The Shipwreck That Never Was: The “UX-791” and Great Lakes Maritime History via JaySea Archaeology

JaySea over on his own fledgling blog has taken a crack at debunking bad archaeology reporting in the media. I think he did a bang-up job, and as he’s a bit a a pro at maritime archaeology too so I really recommend giving his blog a look.

In February 18, of 2016 came this headline: “USA: Mysterious Nazi Submarine from WWII Discovered In Great Lakes” from the infamous faux news site World News Daily Report. The issue isn’t the fact that this is a fake news article cobbled together from facts gathered from skimming Wikipedia and poor photo shopping. The issue is that people believed it. World News Daily Report is a fake news site done for the sake of satire and they actually say as much, that its done for entertainment purposes with a large picture of a finger pointing at you mockingly for believing it. Articles like this happen quickly and it was interesting to see it spread across social media with even reputable history pages sharing it. It was shared to various historians by those wondering if the story was true. Although this article has hence blazed its way across social media and has been discounted by Snopes, this post will go through the article and discuss each historical inaccuracy, accuracy and discuss the real history that was utilized for this article; finishing with the real story of a German submarine in Lake Michigan. An article like this that has been shared on Facebook 77.8K times certainly merits a closer look.

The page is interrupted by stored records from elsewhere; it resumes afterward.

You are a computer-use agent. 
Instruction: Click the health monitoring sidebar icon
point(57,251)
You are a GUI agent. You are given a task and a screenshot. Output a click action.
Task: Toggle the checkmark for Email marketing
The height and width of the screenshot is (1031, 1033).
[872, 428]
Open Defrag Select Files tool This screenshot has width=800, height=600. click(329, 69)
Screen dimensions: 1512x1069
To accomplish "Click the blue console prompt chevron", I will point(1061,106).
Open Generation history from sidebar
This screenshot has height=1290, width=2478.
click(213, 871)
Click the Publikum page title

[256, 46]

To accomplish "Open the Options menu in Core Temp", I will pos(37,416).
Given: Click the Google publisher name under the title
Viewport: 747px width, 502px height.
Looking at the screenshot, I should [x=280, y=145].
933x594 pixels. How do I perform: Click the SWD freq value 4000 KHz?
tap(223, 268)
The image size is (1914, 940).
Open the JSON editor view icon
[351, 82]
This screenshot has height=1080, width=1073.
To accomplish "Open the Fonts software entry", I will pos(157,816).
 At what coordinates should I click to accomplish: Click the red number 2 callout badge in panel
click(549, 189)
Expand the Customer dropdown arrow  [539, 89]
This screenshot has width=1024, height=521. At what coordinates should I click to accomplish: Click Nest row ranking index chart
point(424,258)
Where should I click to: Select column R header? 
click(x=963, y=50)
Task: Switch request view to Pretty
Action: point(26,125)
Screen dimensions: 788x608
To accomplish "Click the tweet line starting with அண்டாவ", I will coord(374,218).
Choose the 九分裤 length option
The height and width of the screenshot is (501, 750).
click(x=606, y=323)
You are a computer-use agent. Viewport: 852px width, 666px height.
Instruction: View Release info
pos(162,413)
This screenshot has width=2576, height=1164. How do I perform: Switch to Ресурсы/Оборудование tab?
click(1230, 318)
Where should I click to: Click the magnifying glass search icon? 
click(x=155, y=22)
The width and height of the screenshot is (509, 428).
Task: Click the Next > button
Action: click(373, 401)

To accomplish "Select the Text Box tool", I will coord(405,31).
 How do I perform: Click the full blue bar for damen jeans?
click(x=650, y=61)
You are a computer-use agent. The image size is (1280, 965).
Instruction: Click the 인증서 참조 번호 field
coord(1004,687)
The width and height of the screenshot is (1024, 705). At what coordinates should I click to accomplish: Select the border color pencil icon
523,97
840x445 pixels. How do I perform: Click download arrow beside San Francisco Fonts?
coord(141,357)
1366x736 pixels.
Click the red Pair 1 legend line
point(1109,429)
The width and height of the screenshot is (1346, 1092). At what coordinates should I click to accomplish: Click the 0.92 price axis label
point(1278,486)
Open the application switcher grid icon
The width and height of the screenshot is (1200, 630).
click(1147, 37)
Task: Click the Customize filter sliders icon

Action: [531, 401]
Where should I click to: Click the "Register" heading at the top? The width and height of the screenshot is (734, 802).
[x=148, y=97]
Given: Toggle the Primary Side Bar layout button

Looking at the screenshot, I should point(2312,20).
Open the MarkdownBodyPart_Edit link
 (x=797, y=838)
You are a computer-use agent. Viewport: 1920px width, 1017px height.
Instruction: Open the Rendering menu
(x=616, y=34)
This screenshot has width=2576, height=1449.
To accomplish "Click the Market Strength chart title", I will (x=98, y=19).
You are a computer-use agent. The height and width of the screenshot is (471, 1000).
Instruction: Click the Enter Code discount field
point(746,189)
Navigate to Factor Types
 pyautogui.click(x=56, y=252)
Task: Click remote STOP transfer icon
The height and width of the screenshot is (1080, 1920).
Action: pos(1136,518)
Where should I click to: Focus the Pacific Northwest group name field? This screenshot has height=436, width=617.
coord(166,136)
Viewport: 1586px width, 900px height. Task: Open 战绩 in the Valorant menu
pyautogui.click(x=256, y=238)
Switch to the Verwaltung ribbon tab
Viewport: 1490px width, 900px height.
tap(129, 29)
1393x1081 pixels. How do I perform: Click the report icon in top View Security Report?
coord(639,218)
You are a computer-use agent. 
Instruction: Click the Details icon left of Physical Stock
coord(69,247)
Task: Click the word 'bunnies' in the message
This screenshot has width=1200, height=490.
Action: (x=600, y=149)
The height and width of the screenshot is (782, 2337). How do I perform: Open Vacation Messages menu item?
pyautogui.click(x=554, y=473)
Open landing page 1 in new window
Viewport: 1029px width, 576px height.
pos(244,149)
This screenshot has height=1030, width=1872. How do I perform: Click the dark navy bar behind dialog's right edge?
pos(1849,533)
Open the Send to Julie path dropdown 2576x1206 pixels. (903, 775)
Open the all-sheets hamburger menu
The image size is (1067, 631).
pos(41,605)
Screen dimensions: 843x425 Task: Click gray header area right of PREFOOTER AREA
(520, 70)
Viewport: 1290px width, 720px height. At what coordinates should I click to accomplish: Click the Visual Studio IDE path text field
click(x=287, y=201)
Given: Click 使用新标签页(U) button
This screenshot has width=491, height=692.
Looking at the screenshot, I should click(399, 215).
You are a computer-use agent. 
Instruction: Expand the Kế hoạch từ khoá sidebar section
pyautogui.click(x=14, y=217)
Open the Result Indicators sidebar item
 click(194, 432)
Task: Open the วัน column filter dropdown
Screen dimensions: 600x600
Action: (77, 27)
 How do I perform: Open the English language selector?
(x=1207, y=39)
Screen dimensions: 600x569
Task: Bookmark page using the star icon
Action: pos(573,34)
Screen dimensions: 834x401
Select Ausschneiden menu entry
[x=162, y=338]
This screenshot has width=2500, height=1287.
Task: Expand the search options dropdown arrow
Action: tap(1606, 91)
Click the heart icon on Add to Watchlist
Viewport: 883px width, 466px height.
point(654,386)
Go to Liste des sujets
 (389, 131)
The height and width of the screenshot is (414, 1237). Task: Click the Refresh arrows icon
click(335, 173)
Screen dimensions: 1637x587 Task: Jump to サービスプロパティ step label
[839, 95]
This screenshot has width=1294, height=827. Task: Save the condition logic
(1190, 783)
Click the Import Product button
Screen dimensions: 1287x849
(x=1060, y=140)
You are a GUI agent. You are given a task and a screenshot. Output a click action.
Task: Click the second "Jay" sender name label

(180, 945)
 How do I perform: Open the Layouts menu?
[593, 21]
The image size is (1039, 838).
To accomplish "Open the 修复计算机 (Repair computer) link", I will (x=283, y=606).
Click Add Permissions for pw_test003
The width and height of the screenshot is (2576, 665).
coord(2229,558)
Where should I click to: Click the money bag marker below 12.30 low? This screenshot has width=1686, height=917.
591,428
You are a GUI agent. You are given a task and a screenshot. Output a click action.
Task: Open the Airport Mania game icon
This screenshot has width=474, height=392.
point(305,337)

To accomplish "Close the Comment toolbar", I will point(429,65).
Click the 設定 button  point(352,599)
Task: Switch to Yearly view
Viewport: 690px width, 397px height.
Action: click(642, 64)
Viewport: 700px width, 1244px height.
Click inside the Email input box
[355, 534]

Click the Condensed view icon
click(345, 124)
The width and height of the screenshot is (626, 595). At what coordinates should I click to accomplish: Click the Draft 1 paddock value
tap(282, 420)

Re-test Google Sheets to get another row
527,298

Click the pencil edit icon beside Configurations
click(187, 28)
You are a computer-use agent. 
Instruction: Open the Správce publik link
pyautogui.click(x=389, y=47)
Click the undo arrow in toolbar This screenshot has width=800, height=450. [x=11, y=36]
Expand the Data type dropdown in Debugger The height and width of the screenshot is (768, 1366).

I like that JaySea takes pains to reference his post, and provide those to his readers. I also like how he make a solid solid argument and a tidy conclusion.

This article it an interesting one, even though it was entirely fictional it had a few nuggets of historical truth with the “UX-791” being amalgamation of two different submarines.  It is that little truth that helped make the story believable. The author must have had some advanced knowledge in order write this especially with the obscure information of the German prototype submarines U-791 and the V-80. The point I’m trying to make is that this story the World News Daily Report fabricated already essentially exists with the story of the UC-97. Shipwreck stories are captivating, sexy and people do generally find them interesting. So it’s easy to fabricate something as click bait in order to generate advertising revenue. The important fact is this is another misrepresentation of history that duped people into sharing it thinking its true. The true history is far more interesting.

Go and check the whole thing out yourself at the link below!

via The Shipwreck That Never Was: The “UX-791” and Great Lakes Maritime History — JaySea Archaeology

2 thoughts on “The Shipwreck That Never Was: The “UX-791” and Great Lakes Maritime History via JaySea Archaeology

Add yours

  1. Is the picture of the submarine above supposed to be the sub in the article?? Or perhaps it is just chosen to illustrate a suitable, old submarine, ostensibly moored lakeside. The pictured sub is a retired Soviet era November Class nuclear submarine, moored most probably in one of the Russian Northern Fleet bases, awaiting scrapping. The Northern and Pacific Fleet facilities have quite a lot of these, and other, old boats, in similar states of decay waiting the breakers, usually because de-fueling the reactors and breaking the boats for scrap takes time, money and technical resources. Of course, there is no indication of the date the photo was taken. In any case, not in the Great Lakes, not German, not of WWII vintage–Russian sub built in the late 50’s thru early/mid 60’s.